Performance question
Hello,
I would like to ask from your experience which would be the best "generic"
method for checking if row sets of a certain condition exists in a PLPGSQL
function.
I know of 4 methods so far (please feel free to add if I missed out any
others)
1) get a count (my previous experience with ORCL shaped this option)
select count(*) into vcnt
from table
where <<condition>>
if vcnt >0 then
do X
else
do y
end if
Cons : It seems doing a count(*) is not the best option for PG
2) Use a non-count option
select primary_key_Col into vcnt
from table
where <<condition>>
if found then
do X
else
do y
end if
Cons :Some people seems not to prefer this as (AFAIU) it causes a
plpgsql->sql->plpgsql switches
3) using perform
perform primary_key_Col into vcnt
from table
where <<condition>>
if found then
do X
else
do y
end if
Seems to remove the above (item 2) issues (if any)
4) using exists
if exists ( select 1 from table where <<condition>> ) then
do x
else
do y
end if
My question is what would be the best (in terms of performance) method to
use?
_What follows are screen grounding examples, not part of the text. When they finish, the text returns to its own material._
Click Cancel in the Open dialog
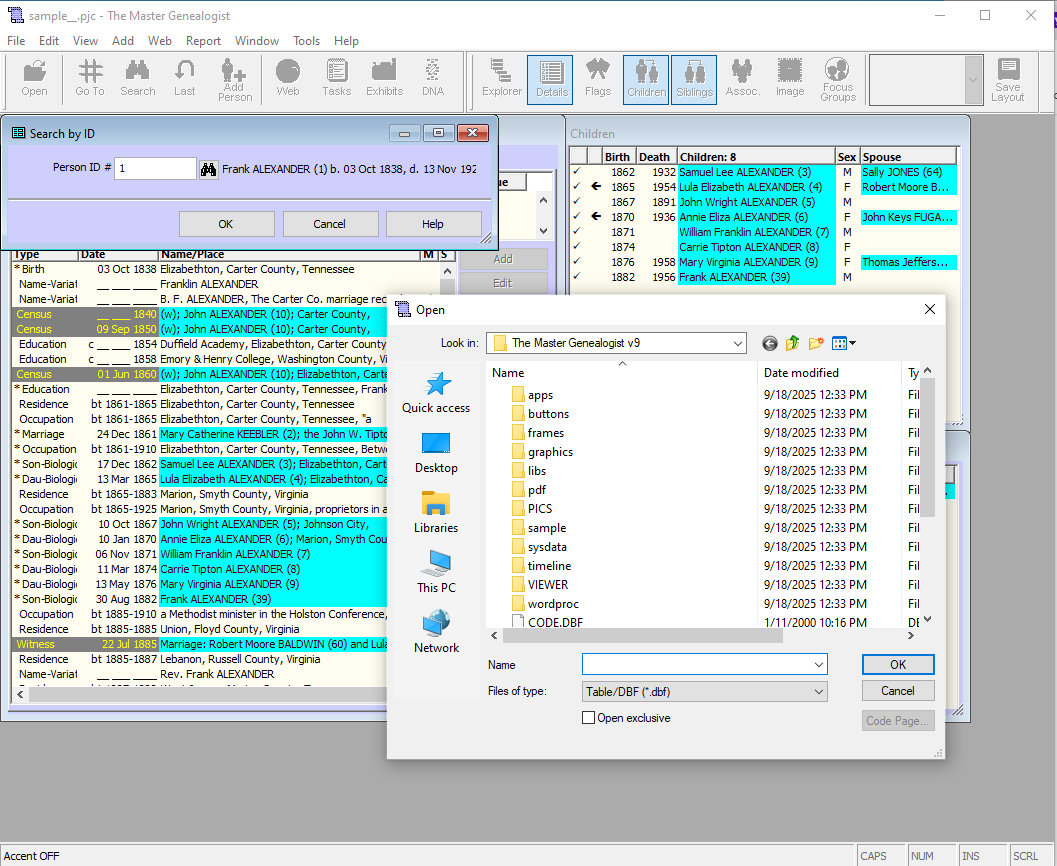(x=897, y=691)
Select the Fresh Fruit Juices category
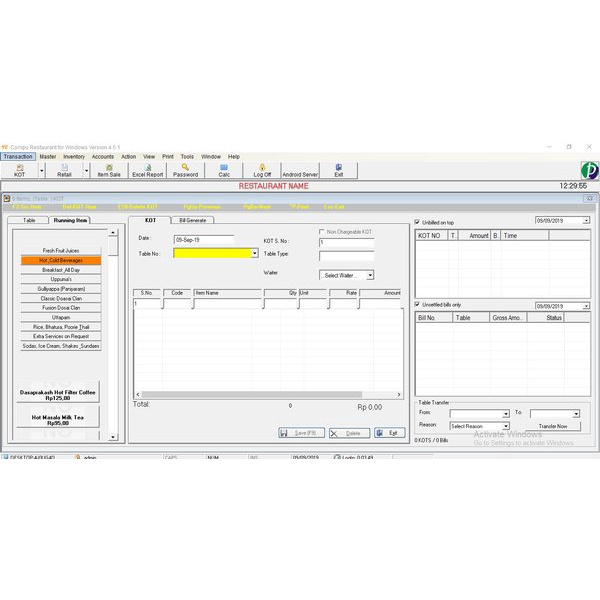Screen dimensions: 600x600 61,250
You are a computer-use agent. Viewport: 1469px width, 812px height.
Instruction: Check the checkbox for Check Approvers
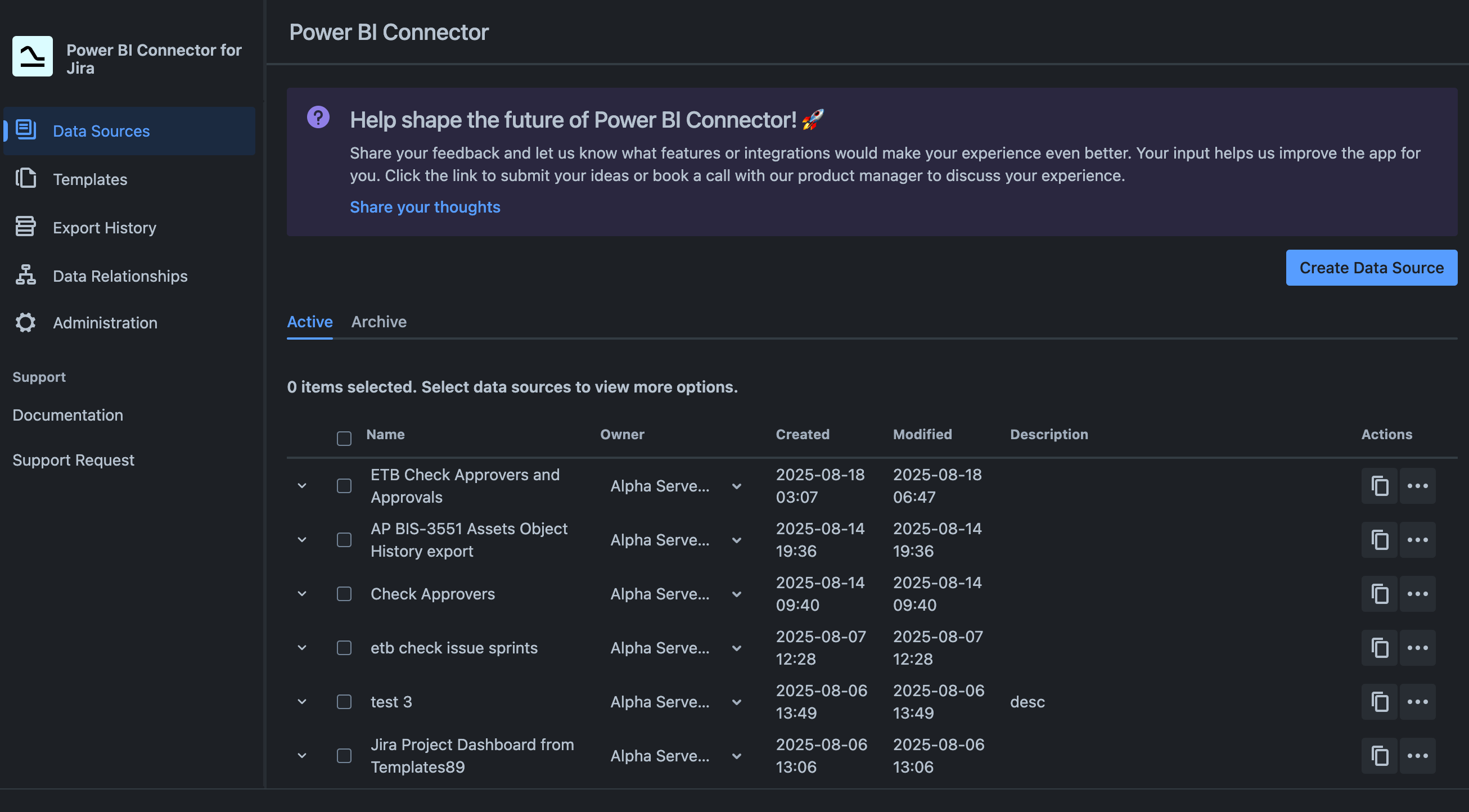point(344,594)
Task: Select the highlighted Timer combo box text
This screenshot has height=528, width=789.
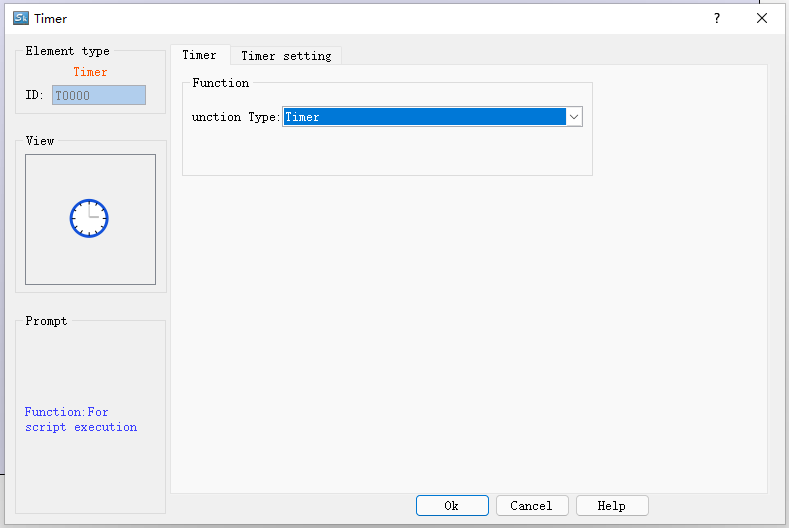Action: pyautogui.click(x=424, y=117)
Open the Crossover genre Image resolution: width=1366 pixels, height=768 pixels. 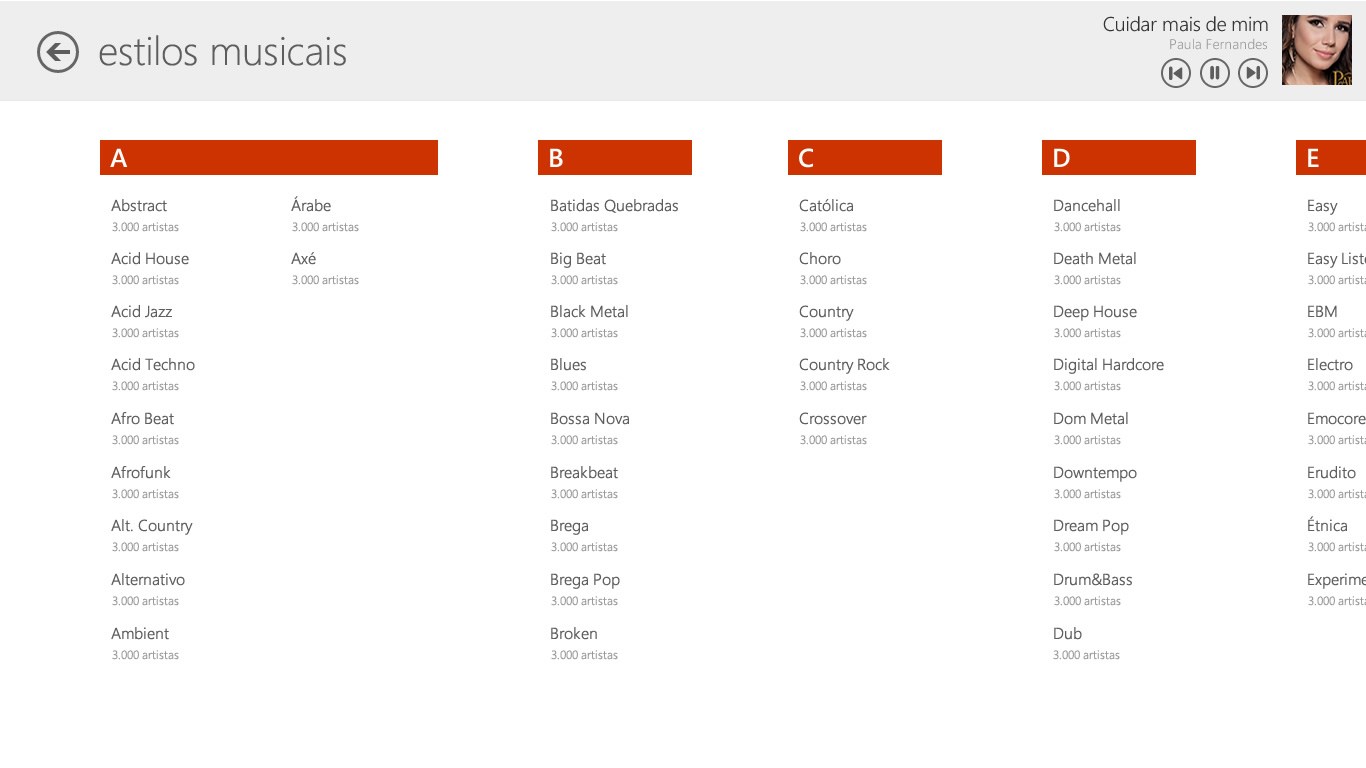point(832,419)
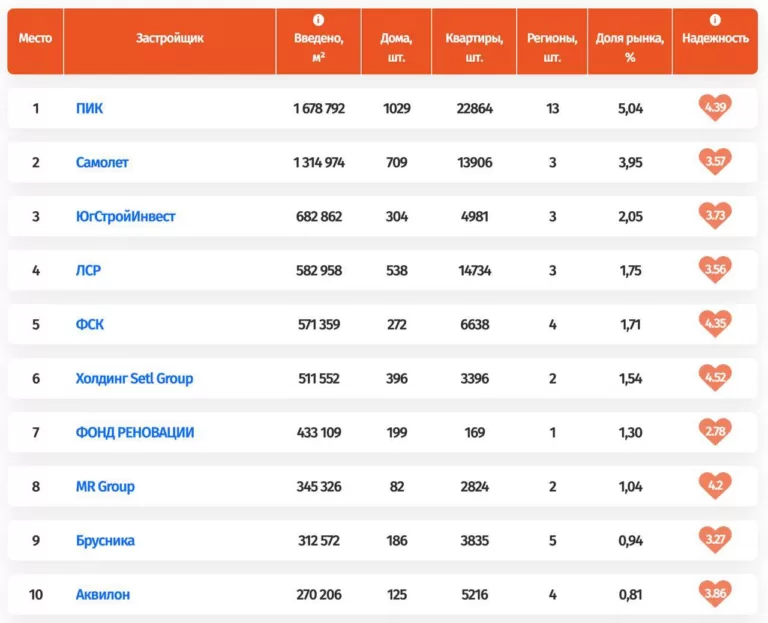
Task: Click MR Group heart rating 4.2
Action: tap(714, 486)
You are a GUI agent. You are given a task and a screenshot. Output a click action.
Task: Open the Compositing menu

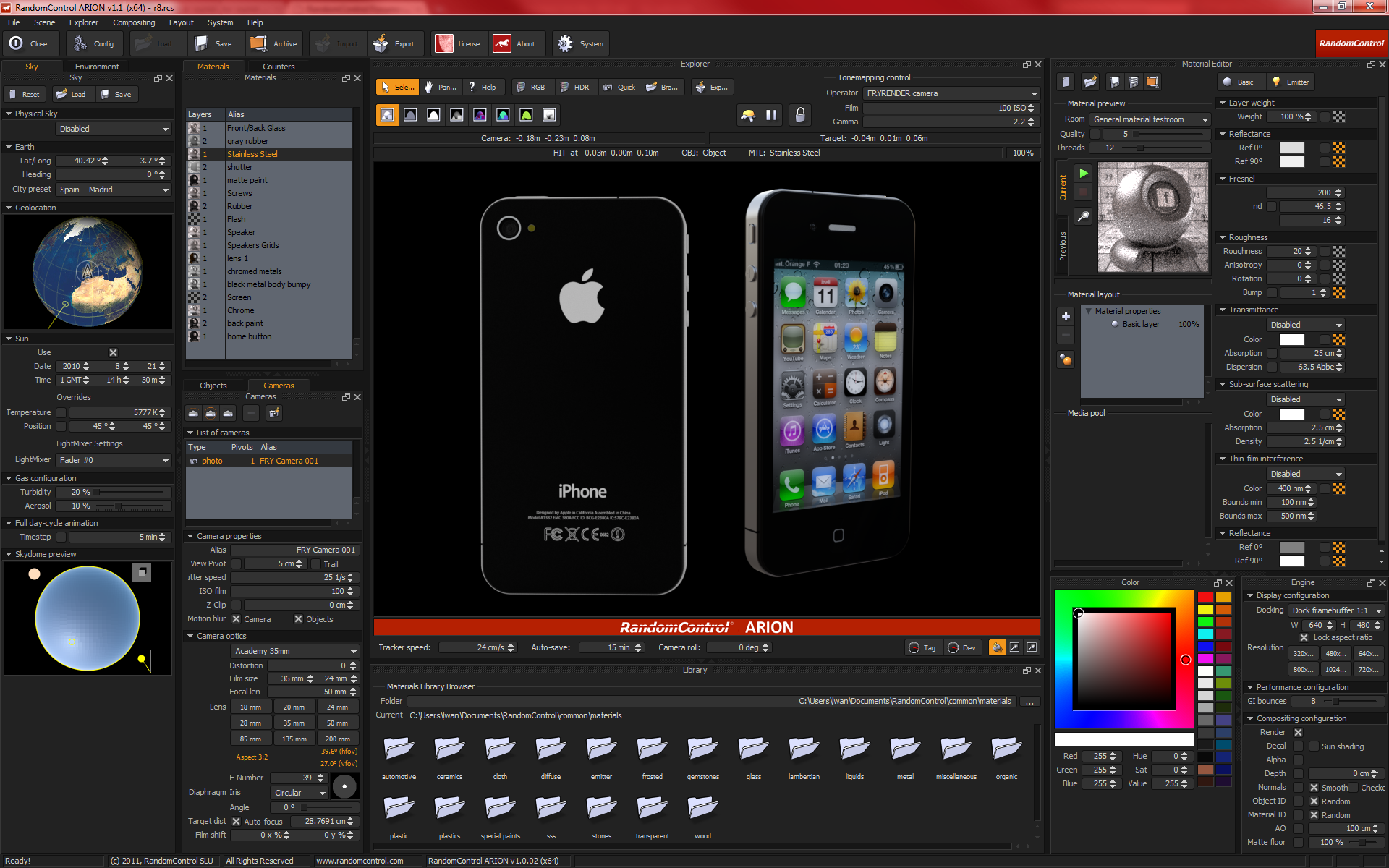pos(133,22)
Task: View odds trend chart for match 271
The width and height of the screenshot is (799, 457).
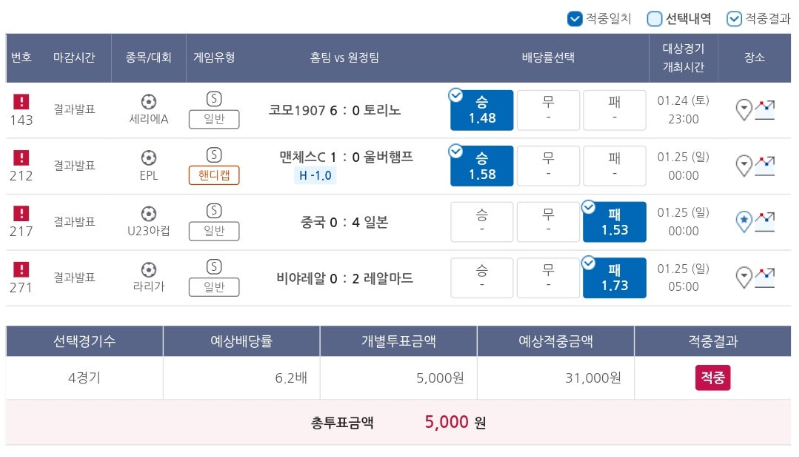Action: pyautogui.click(x=765, y=278)
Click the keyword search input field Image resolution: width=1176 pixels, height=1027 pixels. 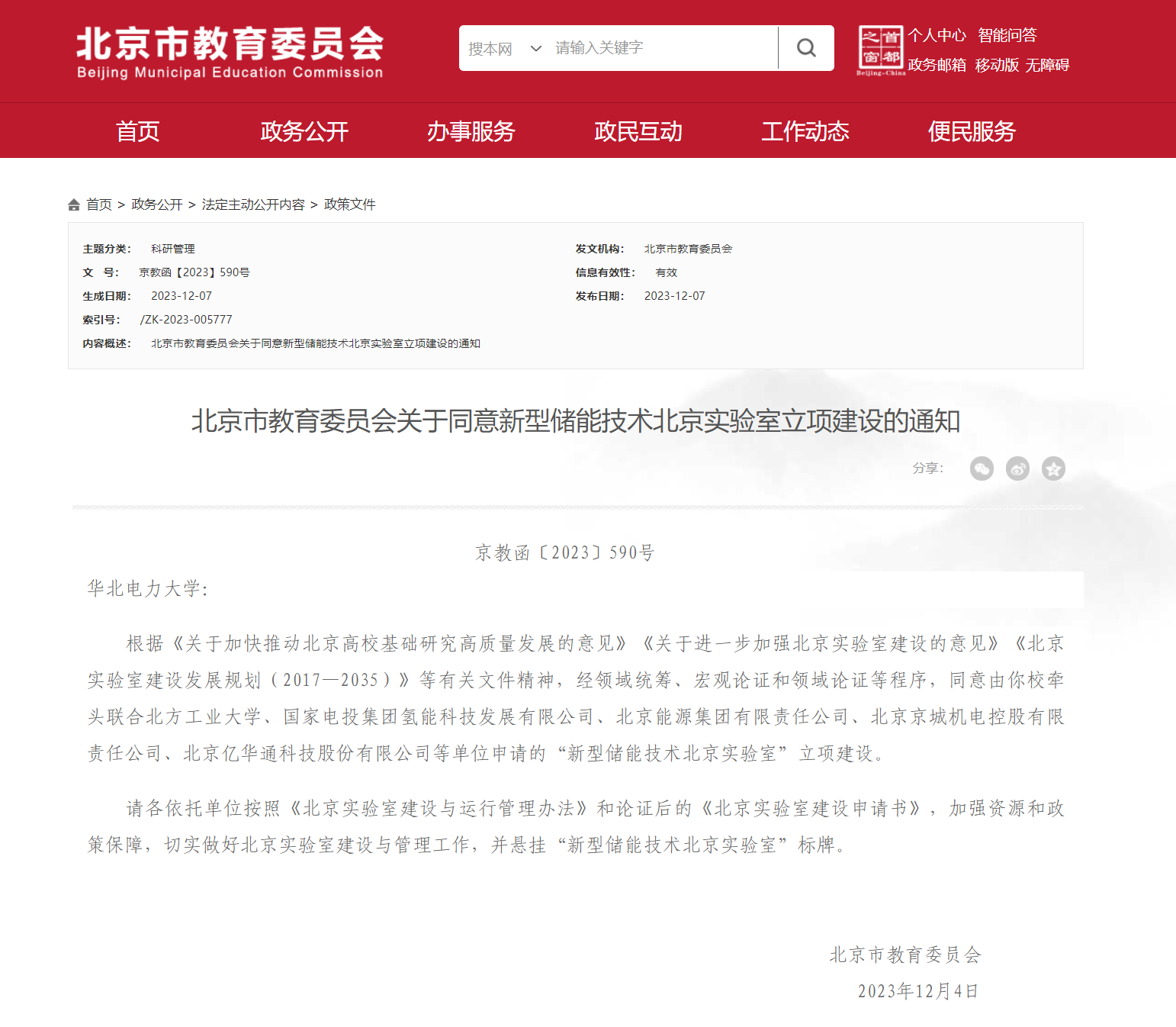pyautogui.click(x=662, y=48)
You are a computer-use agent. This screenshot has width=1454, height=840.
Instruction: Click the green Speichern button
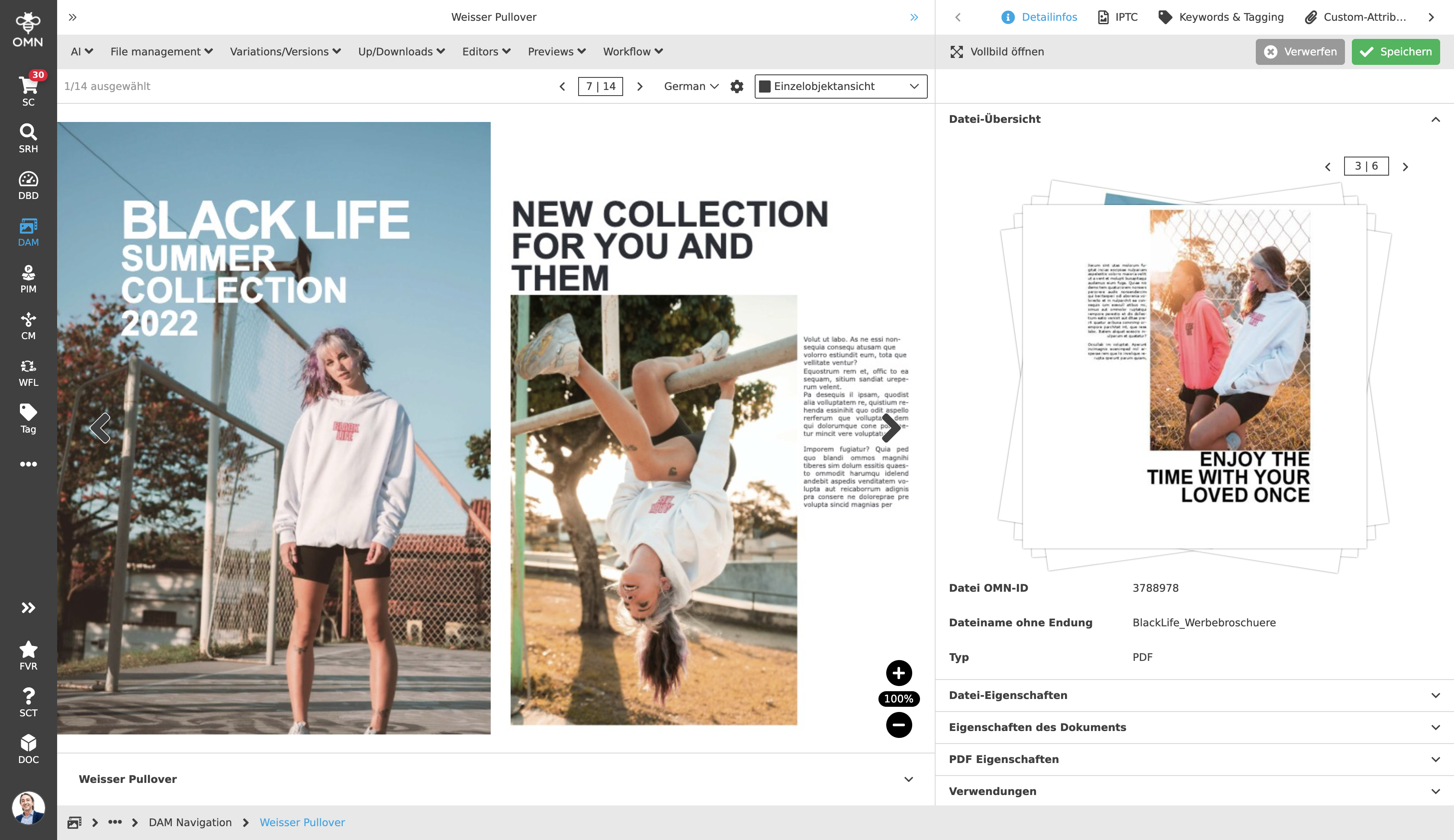coord(1395,52)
My gut feeling is to use option 4 for PG. Am I right or is there any
other method?
Thanks in advance
Anil
Hi Anil:
On Wed, Nov 19, 2014 at 5:26 PM, Anil Menon <gakmenon@gmail.com> wrote:
Cons : It seems doing a count(*) is not the best option for PG
For this and some of the following options, if you are going to just test
for existence, I would consider adding a limit 1 somewehere on the query,
to let the optimizer know you only need one and it will abort the scan on
first hit. Probabley not needed if you are going to give a query which uses
an unique index, but it shouldn't hurt.
Francisco Olarte.
On 11/19/2014 08:26 AM, Anil Menon wrote:
Hello,
I would like to ask from your experience which would be the best
"generic" method for checking if row sets of a certain condition exists
in a PLPGSQL function.I know of 4 methods so far (please feel free to add if I missed out any
others)1) get a count (my previous experience with ORCL shaped this option)
select count(*) into vcnt
from table
where <<condition>>
if vcnt >0 then
do X
else
do y
end if
Cons : It seems doing a count(*) is not the best option for PG
Well that would depend on the table size, whether it was 100 rows vs
1,000,000 rows
2) Use a non-count option
select primary_key_Col into vcnt
from table
where <<condition>>
if found then
do X
else
do y
end if
Cons :Some people seems not to prefer this as (AFAIU) it causes a
plpgsql->sql->plpgsql switches
plpgsql is fairly tightly coupled to SQL, so I have not really seen any
problems. But then I am not working on large datasets.
3) using perform
perform primary_key_Col into vcnt
from table
where <<condition>>
if found then
do X
else
do y
end ifSeems to remove the above (item 2) issues (if any)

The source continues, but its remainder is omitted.